第006皿 国家公務員向けカレー:KKRホテル東京「カレーステーション リラ」〈竹橋エリア〉

 施設の中には、飲食店が併設されている場合が多々ある。

 こう言ってよければ、今回の「スタンプラリー2025」において書き手が一番最初に食した「近江牛サウナカレー」を提供していたレストランは『RAKU SPA1010』内の食事処なので、ここもまた、施設併設のレストランに含めてもよいだろう。


 さて、今回の「スタンプラリー2025」においても、様々な施設併設のレストランがスタンプラリーに参加している。

 思うに、施設の性質が、そこに集う客の種をある程度限定し、さらには、そういった施設併設のレストランが提供するメニューを特徴付ける事も十分あり得る事ではなかろうか。

 例えば、浴場で提供されているカレーが、汗をたっぷりかいたサウナー向けの、いわゆる〈サウナ飯〉であったように、ホテルのカレーもまた、そのホテルの宿泊客に満足感を与える事こそに重きを置いたメニューになっているかもしれない。

 このように考えてみると、『KKRホテル』に入っているレストラン「カレーステーション リラ」のメニューも、もしかしたら、ここに泊まる主たる宿泊客を想定しているように思われる。

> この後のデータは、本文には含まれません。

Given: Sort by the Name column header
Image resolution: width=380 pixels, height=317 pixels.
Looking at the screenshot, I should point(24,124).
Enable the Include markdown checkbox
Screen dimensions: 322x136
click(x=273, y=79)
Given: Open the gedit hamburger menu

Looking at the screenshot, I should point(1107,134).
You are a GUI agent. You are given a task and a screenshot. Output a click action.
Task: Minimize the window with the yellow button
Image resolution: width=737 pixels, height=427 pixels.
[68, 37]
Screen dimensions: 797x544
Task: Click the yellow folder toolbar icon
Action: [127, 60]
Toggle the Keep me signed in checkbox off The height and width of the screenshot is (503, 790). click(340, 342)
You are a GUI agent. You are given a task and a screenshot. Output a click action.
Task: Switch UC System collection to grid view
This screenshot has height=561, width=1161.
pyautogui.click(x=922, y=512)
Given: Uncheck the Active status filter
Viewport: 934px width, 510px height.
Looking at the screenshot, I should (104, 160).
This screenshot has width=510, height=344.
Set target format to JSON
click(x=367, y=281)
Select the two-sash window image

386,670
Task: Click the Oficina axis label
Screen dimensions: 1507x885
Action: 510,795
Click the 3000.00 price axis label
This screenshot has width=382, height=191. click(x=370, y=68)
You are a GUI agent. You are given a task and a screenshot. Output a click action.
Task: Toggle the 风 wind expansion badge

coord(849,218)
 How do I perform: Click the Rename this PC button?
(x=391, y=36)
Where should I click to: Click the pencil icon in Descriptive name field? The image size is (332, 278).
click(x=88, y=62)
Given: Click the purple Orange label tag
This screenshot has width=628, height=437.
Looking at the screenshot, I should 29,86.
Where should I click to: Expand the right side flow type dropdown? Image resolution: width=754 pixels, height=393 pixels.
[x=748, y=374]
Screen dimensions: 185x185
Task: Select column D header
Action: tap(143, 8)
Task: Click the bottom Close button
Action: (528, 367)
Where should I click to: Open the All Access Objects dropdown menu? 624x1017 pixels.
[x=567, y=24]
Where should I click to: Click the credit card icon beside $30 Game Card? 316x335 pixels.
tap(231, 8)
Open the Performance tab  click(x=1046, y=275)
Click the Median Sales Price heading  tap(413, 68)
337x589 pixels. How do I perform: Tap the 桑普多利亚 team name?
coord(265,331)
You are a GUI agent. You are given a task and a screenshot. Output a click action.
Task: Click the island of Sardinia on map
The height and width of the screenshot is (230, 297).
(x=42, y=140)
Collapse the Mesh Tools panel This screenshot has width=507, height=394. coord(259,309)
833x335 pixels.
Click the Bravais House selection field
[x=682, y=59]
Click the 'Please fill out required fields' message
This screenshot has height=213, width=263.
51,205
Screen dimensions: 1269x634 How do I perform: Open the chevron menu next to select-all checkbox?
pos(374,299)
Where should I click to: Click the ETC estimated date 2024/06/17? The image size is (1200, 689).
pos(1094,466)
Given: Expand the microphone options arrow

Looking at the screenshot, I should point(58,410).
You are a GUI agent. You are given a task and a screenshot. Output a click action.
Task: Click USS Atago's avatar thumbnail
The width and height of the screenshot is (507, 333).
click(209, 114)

 「KKR」とは「国家公務員共済組合連合会」の事で、国家公務員の年金や福祉事業に関する業務を、加入共済組合として共同で行う事を目的に設立された組織だそうだ。その前身である〈財団法人政府職員共済組合連合会〉の設立は昭和二十二年、その後、昭和三十三年に、「国家公務員共済組合法」によって現在の名称になった、との事である。

 「国家公務員共済組合連合会」は、全国で〈三十一〉の宿泊施設を運営しており、ここ「KKRホテル東京」もその一つで、年金受給者や、組合員とその家族は割引でこの宿泊施設を利用できるらしい。

 つまるところ、「KKRホテル」とは、国家公務員向けの福利厚生施設なのである。


 とはいえども、この施設に、国家公務員以外の一般の人間が泊まっても問題ないし、いわんや、「KKRホテル東京」に入っているレストランもまた、宿泊客以外も利用できるようになっている。だから、国家公務員ではない書き手が、「KKRホテル東京」にランチに訪れても何らおかしな話ではないのだ。


 さて、『KKRホテル東京』では、十二階がレストランやバーなどが位置している飲食フロワになっていて、ここには、「日本料理 たけはし」、「展望レストラン 芙蓉」、「ダイニングバー リラ」といった飲食店が入っているのだが、この夜景を贅沢に望めるダイニング・バーが、ランチ・タイムには「カレーステーション リラ」として営業されている分けだ。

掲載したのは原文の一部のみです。